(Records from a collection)
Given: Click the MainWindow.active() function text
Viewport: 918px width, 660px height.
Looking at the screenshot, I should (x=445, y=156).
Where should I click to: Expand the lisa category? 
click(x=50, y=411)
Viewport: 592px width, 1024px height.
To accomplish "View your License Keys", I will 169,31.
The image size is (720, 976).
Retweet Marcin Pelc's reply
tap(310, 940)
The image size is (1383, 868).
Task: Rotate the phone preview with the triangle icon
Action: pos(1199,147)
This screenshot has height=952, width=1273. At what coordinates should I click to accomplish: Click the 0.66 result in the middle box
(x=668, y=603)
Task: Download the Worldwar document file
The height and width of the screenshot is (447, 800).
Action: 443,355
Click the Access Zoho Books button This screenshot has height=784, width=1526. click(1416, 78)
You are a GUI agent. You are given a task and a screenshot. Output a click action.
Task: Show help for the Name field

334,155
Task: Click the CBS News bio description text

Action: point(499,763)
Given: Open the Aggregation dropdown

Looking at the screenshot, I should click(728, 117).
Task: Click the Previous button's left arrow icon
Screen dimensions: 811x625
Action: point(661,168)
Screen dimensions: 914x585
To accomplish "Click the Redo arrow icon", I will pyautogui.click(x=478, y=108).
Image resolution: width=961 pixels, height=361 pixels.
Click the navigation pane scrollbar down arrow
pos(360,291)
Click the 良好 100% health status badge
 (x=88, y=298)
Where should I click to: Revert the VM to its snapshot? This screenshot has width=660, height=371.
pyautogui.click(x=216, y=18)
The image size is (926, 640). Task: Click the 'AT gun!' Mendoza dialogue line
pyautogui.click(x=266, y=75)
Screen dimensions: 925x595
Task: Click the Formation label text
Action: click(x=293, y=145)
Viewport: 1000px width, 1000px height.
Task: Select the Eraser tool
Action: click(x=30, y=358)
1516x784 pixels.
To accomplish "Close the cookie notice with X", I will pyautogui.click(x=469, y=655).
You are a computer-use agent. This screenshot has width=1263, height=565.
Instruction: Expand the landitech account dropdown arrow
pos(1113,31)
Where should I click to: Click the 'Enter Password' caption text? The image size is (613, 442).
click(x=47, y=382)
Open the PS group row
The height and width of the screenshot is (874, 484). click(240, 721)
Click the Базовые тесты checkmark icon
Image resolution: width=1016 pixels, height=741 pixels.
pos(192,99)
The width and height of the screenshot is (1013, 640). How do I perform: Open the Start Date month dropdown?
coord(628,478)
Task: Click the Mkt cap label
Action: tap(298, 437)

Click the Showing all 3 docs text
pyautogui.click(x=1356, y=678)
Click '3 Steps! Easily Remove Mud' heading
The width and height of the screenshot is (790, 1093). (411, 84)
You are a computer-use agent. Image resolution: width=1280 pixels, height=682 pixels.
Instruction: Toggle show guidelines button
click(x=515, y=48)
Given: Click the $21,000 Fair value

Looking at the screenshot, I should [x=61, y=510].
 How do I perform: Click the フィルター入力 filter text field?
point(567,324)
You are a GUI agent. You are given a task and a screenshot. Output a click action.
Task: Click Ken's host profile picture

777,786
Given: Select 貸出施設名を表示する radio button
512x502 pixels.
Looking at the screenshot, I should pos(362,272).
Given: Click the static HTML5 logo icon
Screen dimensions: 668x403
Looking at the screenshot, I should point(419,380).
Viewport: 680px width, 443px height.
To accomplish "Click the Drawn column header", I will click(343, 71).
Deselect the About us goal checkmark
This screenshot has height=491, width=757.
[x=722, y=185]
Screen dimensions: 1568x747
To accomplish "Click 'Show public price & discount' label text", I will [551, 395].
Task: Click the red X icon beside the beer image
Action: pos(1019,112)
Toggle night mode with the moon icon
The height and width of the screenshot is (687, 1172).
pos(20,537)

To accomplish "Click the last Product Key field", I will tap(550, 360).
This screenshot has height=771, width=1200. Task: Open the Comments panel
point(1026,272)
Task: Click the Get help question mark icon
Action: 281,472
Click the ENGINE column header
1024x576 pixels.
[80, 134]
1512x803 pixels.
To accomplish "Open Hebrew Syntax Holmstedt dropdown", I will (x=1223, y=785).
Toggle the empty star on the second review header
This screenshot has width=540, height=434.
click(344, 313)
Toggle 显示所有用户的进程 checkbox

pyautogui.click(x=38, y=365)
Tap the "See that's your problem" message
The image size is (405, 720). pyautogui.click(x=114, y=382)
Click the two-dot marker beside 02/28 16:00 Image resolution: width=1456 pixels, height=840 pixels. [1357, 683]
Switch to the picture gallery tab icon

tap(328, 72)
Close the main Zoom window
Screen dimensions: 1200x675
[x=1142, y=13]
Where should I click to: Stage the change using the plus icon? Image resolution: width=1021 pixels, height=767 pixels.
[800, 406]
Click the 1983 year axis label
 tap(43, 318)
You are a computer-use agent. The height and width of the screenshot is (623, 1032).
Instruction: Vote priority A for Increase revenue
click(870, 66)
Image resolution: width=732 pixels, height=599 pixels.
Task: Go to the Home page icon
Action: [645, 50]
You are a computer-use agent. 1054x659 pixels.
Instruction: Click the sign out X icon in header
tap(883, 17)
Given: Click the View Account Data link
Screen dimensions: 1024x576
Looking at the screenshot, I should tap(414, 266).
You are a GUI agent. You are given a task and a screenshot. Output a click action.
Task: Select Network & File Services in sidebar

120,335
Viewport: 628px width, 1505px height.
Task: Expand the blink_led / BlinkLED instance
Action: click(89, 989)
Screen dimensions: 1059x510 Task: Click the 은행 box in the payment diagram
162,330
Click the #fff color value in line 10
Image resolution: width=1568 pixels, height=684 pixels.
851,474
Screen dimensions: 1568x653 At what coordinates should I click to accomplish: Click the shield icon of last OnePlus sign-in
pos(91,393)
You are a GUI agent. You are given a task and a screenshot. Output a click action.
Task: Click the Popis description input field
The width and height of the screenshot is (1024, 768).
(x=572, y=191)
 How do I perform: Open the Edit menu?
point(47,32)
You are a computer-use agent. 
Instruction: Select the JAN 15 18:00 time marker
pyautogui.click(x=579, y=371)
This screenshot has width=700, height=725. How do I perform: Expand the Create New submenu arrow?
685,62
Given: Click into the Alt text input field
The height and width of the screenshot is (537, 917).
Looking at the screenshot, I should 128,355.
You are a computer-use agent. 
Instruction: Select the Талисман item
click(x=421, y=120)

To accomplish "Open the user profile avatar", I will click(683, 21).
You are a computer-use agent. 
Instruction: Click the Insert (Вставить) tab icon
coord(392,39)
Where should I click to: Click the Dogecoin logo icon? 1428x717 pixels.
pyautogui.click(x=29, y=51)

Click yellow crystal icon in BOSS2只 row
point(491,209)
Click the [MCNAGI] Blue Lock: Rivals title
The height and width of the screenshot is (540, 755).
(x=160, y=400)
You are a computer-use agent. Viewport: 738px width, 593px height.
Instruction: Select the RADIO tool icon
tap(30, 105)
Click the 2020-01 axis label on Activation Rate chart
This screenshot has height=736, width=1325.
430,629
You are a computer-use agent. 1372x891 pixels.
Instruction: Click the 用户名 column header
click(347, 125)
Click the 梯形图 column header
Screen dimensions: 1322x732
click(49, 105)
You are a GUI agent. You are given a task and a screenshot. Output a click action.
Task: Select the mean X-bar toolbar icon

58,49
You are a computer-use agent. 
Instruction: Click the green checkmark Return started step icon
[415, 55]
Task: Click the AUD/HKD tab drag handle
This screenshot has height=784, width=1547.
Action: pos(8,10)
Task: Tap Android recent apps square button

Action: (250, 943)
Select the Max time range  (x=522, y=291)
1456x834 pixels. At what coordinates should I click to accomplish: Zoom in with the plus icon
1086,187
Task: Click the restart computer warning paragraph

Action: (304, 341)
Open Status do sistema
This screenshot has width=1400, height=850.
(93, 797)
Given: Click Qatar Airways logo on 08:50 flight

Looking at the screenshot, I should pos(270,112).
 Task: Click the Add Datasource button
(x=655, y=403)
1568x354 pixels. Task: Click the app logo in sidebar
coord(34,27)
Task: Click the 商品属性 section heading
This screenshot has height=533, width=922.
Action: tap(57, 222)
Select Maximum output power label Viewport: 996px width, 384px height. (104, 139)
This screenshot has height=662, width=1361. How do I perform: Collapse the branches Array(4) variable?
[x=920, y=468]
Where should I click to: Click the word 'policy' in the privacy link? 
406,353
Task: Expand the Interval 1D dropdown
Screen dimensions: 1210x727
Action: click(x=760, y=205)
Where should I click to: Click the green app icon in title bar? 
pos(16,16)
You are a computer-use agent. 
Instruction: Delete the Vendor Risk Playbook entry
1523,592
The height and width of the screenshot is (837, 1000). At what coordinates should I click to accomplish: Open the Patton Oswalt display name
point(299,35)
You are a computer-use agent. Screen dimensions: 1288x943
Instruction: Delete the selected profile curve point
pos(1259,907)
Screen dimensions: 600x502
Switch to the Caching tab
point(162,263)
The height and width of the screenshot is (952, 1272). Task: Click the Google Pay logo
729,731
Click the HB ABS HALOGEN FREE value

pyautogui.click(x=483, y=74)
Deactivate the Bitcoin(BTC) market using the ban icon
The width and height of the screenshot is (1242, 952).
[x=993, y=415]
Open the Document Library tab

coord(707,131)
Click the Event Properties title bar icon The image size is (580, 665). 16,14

## EXERCISE BRIEF
In the entries above, locate every line with the word "input" and copy it.

## EXERCISE RESPONSE
Task: Click the Popis description input field
Given: Click into the Alt text input field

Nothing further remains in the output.